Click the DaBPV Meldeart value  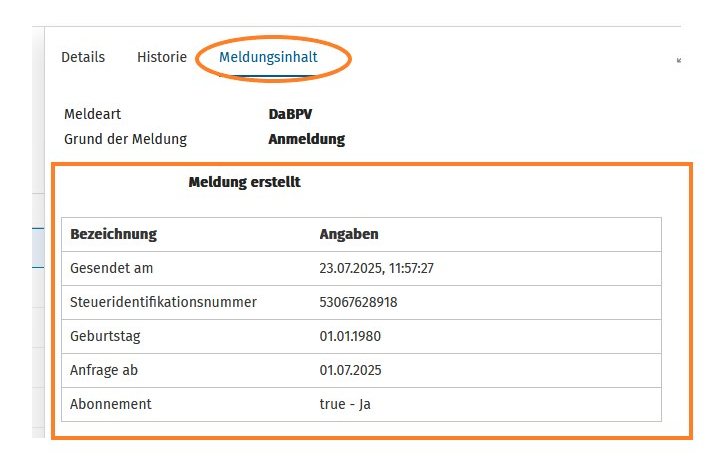point(290,114)
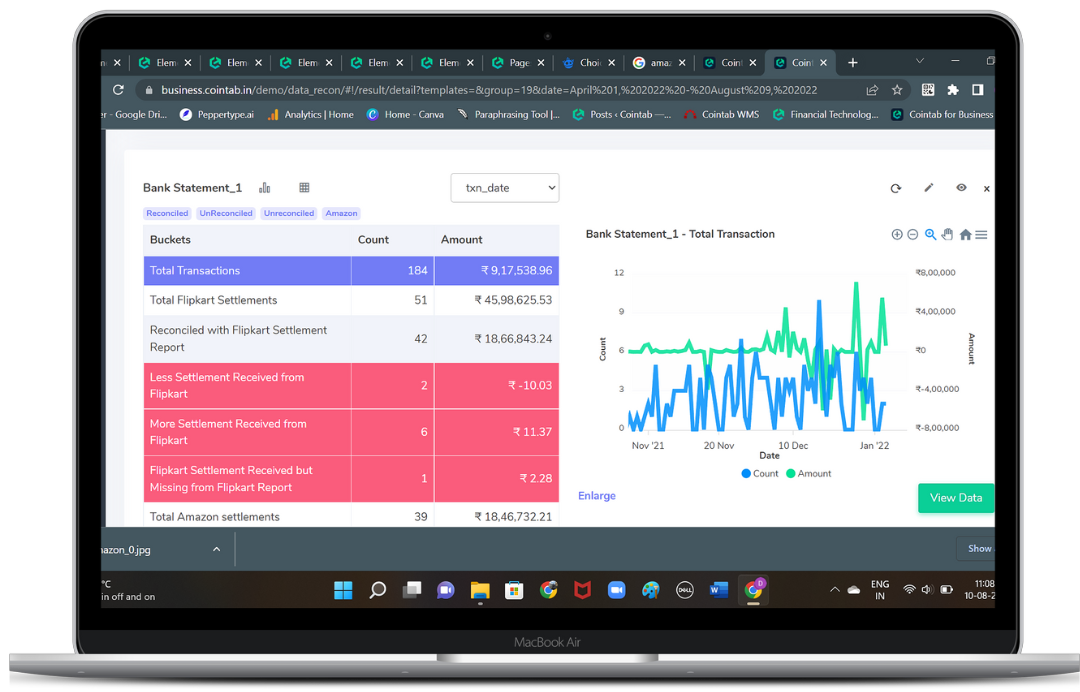Select the active Cointab browser tab
The image size is (1080, 692).
point(800,62)
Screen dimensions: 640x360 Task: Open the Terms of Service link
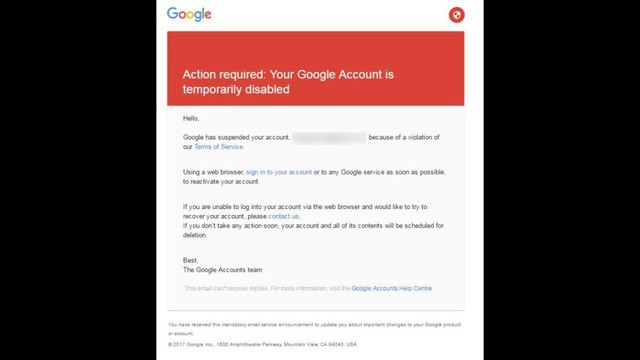[218, 147]
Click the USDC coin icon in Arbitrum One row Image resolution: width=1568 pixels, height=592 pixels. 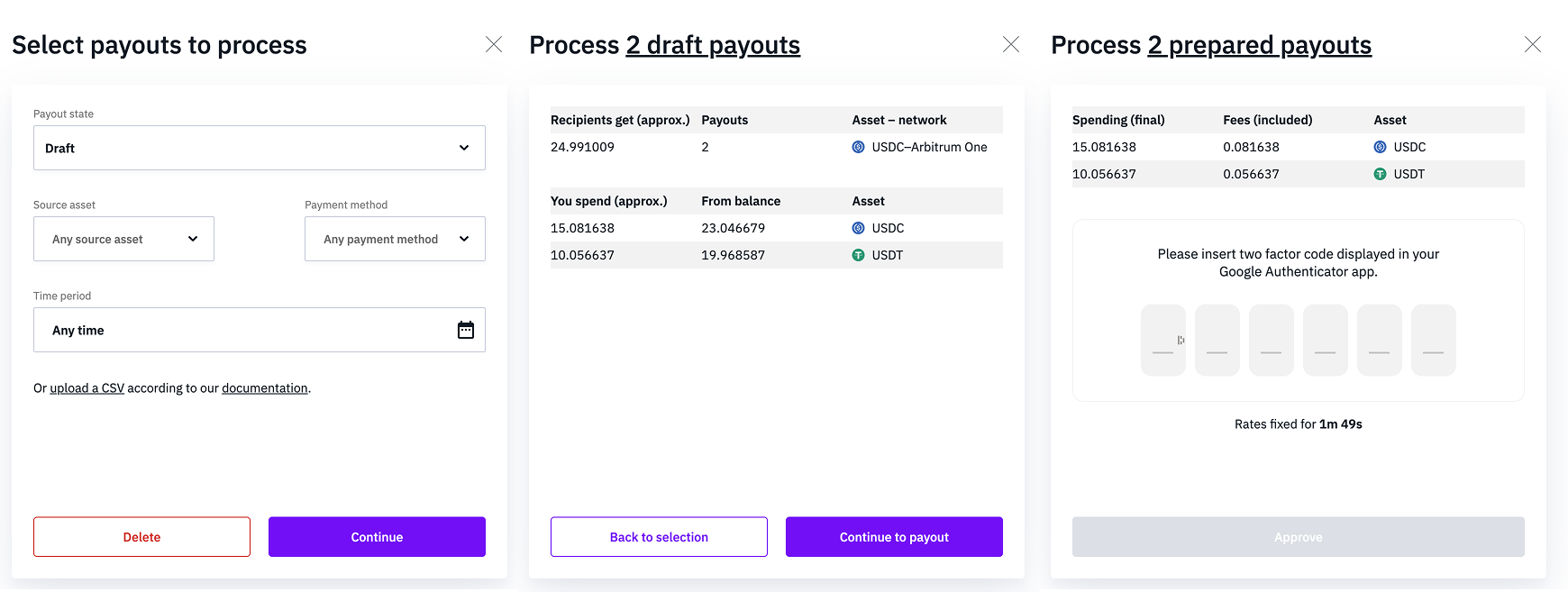[x=858, y=147]
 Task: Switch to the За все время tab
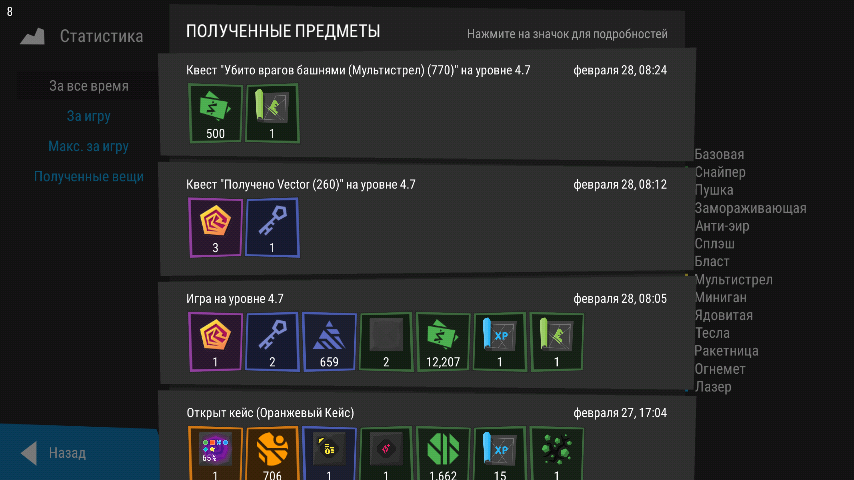[89, 86]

## Goal:
List each line in the rows above that contains the string "Task". Case counts.

## Final answer:
Screen dimensions: 640x360 Task: Open the Terms of Service link
 Task: Switch to the За все время tab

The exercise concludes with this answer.